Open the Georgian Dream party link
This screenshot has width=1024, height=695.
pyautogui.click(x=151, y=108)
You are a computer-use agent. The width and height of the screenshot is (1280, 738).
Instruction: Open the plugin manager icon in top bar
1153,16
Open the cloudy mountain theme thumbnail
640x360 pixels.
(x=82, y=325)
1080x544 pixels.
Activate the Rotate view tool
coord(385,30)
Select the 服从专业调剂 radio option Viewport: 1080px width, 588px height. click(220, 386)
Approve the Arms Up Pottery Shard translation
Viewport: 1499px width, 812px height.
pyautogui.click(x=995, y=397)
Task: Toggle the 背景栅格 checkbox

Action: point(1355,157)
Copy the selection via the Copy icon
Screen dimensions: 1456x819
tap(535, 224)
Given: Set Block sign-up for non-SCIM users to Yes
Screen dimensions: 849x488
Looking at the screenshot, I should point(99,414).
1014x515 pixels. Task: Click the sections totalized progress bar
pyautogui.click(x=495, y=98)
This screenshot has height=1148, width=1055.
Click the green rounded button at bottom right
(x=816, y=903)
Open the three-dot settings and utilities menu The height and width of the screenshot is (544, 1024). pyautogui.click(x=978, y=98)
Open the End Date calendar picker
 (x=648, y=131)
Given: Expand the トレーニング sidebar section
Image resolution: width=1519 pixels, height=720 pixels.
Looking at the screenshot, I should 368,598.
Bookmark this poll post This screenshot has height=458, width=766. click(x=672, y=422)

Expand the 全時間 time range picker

+ + + + + + +

▸ What you need to do
Rewrite the stretch from the line that contains "You are a computer-use" through the line that contains "tap(535, 224)", replacing "plugin manager" with "extension manager" and leaving everything else unchanged.

▸ Task solution
You are a computer-use agent. The width and height of the screenshot is (1280, 738).
Instruction: Open the extension manager icon in top bar
1153,16
Open the cloudy mountain theme thumbnail
640x360 pixels.
(x=82, y=325)
1080x544 pixels.
Activate the Rotate view tool
coord(385,30)
Select the 服从专业调剂 radio option Viewport: 1080px width, 588px height. click(220, 386)
Approve the Arms Up Pottery Shard translation
Viewport: 1499px width, 812px height.
pyautogui.click(x=995, y=397)
Task: Toggle the 背景栅格 checkbox

Action: point(1355,157)
Copy the selection via the Copy icon
Screen dimensions: 1456x819
tap(535, 224)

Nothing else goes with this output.